> [Text shown]
◇ ◇ ◇ ◇ ◇
He would not shut up and his partner joined in too. The traffic lad smiled and wrote the ticket and suggested they both shut up and drive off. But it went on, and his patience was absolutely extraordinary.
Want to see some reasons why the traffic teams are so essential? Check this episode out and see the countdown of the worst 10 men and women who should not be on the roads.
* New Tricks, Prime at 7.30pm Saturday:
I assume the title of this reliably well-scripted British series was taken from "teaching old dogs new tricks" which explained the original trio of Denis Waterman, James Bolam and Alun Armstrong who weren't exactly spring chickens. But in this series the cast is fresher of face with Waterman joined by Nicholas Lyndhurst and Denis Lawson.
As Waterman said in an interview, it just wasn't the same as the old days, and he departed at the end of this season. But it's still a good watch, although I'm always expecting Waterman to turn to Lyndhurst and say "Rodders you plonker!"
* Dara and Ed's Pan-American Road Trip, Choice TV at 7.30pm Sunday:
Two Irishmen walk into a bar in Guatemala. Okay, so it's no joke although when Dara O'Briain and Ed Byrne are involved there is almost certainly going to be humour involved. The pair undertook a more than 7000km journey from Arizona down to Panama based on a journey taken by a chap called Sullivan Richardson back in the 1940s. It is an entertaining as well as enlightening diversion for an hour as the chatty lads taste different cultures and experience some remarkable situations. Not all of them entirely pleasant.
◇ ◇ ◇ ◇ ◇
> [Supplied material]
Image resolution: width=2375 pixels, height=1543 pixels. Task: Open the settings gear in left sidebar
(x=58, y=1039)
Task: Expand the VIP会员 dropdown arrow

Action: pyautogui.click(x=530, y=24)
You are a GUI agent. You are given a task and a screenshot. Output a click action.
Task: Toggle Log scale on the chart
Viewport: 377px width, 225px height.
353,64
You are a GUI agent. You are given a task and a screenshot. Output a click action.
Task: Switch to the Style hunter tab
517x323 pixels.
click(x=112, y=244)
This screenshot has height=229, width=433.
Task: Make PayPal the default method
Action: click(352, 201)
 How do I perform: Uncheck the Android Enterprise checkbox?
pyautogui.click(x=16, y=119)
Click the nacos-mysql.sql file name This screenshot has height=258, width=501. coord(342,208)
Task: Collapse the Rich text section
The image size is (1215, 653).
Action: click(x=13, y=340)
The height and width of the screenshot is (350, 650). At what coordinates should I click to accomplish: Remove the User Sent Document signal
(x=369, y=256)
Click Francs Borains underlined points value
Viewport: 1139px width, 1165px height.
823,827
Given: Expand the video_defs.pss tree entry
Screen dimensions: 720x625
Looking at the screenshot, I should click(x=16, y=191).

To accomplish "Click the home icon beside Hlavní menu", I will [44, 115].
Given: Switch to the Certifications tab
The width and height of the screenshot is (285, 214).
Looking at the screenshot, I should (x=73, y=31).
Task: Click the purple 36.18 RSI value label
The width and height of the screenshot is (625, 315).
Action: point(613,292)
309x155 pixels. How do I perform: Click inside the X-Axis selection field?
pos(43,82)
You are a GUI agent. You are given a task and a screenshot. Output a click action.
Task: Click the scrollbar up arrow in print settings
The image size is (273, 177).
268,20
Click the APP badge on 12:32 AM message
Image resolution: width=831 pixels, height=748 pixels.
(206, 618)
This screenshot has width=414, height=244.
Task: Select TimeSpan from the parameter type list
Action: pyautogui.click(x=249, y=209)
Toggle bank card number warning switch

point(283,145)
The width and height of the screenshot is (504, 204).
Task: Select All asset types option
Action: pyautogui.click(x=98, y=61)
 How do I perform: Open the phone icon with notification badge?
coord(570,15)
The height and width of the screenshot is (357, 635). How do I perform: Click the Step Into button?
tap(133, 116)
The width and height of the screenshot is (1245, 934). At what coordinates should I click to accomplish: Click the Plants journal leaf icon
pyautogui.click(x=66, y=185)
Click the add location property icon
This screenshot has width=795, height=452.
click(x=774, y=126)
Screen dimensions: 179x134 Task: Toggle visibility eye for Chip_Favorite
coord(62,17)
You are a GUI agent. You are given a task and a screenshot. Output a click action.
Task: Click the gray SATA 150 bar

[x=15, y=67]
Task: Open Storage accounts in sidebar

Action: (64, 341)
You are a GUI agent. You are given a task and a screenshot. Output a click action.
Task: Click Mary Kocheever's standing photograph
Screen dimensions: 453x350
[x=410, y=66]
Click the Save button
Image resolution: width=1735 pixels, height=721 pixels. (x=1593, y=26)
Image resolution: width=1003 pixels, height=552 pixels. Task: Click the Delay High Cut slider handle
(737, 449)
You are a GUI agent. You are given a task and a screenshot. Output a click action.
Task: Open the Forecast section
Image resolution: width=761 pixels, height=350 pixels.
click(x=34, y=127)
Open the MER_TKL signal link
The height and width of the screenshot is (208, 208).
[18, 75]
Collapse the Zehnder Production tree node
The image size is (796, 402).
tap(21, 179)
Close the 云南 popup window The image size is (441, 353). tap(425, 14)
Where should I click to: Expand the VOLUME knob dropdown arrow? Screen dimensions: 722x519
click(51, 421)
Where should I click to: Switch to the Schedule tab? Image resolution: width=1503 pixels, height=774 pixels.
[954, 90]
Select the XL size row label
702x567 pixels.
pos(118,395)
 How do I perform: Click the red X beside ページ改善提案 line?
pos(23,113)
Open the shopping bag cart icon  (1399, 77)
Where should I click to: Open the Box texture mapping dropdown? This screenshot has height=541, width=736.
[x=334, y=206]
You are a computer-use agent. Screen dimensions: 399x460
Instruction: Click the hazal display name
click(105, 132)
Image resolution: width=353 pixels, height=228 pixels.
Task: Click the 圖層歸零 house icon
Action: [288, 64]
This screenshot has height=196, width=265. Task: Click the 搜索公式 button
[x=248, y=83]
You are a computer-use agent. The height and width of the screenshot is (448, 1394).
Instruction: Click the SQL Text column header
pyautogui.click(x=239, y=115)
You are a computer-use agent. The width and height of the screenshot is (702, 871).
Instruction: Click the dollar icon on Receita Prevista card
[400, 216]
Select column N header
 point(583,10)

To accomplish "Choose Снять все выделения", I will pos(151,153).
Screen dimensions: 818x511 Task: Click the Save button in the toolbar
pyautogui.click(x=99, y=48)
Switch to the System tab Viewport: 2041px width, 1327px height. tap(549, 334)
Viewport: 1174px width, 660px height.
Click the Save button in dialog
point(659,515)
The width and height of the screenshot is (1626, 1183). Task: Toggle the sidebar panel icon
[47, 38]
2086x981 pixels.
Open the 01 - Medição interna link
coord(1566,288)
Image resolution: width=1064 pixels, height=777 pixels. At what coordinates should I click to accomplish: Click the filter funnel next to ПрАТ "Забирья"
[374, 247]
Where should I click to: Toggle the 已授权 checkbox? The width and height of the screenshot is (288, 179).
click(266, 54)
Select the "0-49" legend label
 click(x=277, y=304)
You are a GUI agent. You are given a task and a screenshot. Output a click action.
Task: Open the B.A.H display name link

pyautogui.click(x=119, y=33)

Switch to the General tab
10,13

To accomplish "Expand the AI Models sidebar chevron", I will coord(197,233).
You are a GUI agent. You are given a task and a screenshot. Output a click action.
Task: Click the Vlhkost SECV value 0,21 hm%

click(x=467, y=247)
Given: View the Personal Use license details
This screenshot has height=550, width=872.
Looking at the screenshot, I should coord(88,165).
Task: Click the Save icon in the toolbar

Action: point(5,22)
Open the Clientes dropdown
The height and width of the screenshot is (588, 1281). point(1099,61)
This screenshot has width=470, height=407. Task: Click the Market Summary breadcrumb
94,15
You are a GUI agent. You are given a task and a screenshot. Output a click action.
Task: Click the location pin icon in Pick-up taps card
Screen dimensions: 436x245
◇ ◇ ◇ ◇ ◇
> [Written request 1] From the TV review, return the passage that begins at the words "He would not" and stops after the words "was absolutely extraordinary.".
> [Written request 2] According to the TV review, whose journey was the route of Dara and Ed's Pan-American Road Trip based on?
> [Written request 3] List every actor the TV review names as part of the cast of New Tricks.

> [Final answer 1]
He would not shut up and his partner joined in too. The traffic lad smiled and wrote the ticket and suggested they both shut up and drive off. But it went on, and his patience was absolutely extraordinary.

> [Final answer 2] A journey taken by Sullivan Richardson in the 1940s.

> [Final answer 3] Denis Waterman, James Bolam, Alun Armstrong, Nicholas Lyndhurst, Denis Lawson